Dataset section start
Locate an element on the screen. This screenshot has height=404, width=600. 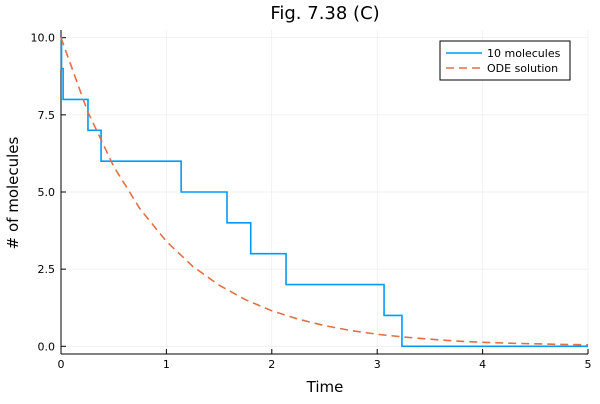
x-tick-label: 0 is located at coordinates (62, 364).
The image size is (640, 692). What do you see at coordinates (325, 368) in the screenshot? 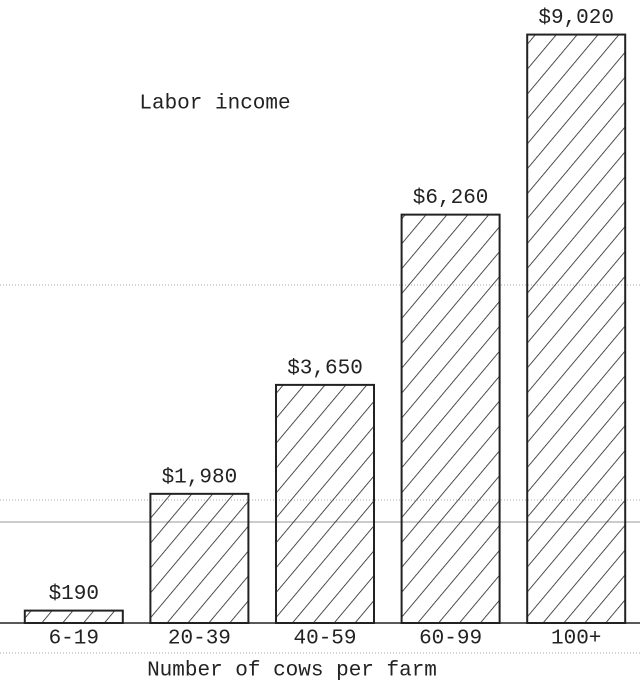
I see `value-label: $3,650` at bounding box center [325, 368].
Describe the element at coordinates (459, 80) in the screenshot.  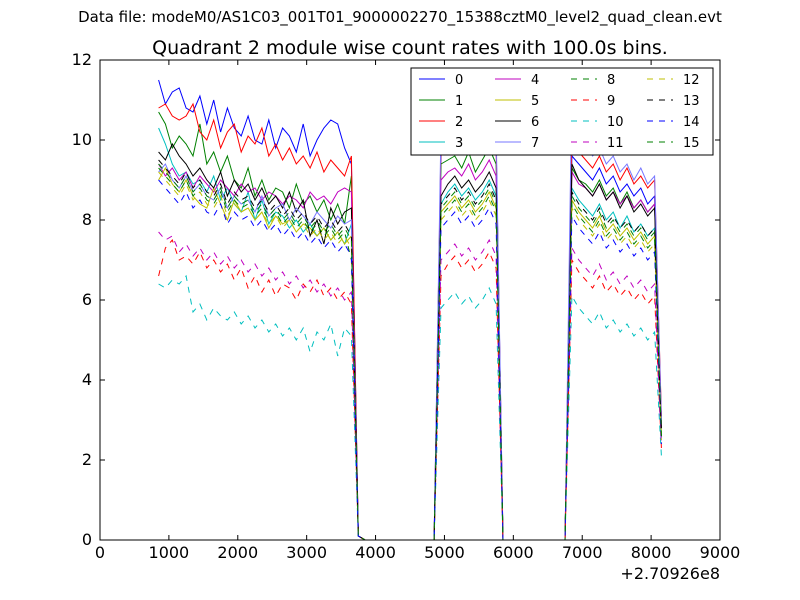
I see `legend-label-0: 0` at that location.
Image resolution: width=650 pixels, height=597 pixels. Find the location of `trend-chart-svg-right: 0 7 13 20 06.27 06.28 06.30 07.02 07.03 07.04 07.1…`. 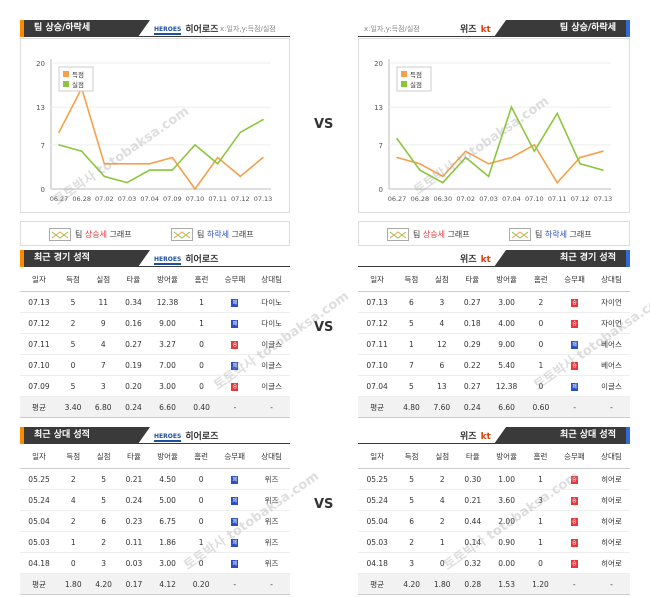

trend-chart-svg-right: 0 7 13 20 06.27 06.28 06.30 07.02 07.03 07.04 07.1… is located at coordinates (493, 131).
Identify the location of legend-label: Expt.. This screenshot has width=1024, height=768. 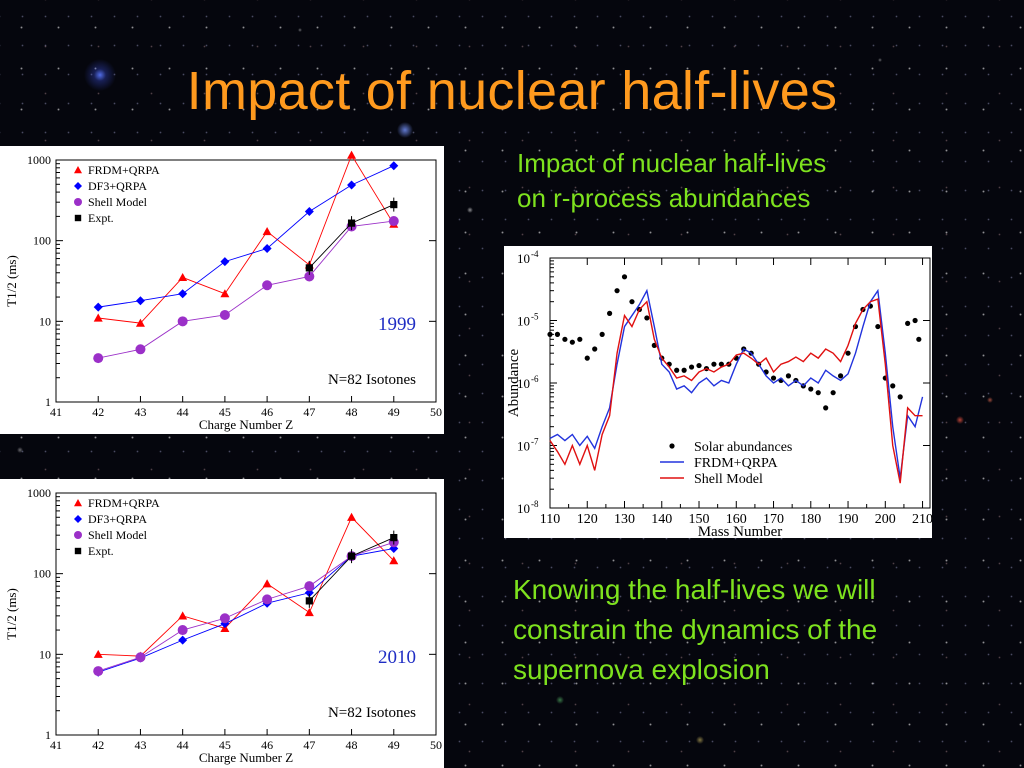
Dataset section end
* **Your goal**:
Rewrite the whole listing, swapping every "screenshot" for "image" and keeping everything else the same. Leave the pictures out.

* **Completed exercise**:
Locate an element on the screen. This image has height=404, width=600. 
x-tick-label: 0 is located at coordinates (62, 364).
The image size is (640, 692). What do you see at coordinates (325, 368) in the image? 
I see `value-label: $3,650` at bounding box center [325, 368].
Describe the element at coordinates (459, 80) in the image.  
I see `legend-label-0: 0` at that location.
Image resolution: width=650 pixels, height=597 pixels. Find the location of `trend-chart-svg-right: 0 7 13 20 06.27 06.28 06.30 07.02 07.03 07.04 07.1…`. 

trend-chart-svg-right: 0 7 13 20 06.27 06.28 06.30 07.02 07.03 07.04 07.1… is located at coordinates (493, 131).
Identify the location of legend-label: Expt.. This image has width=1024, height=768. 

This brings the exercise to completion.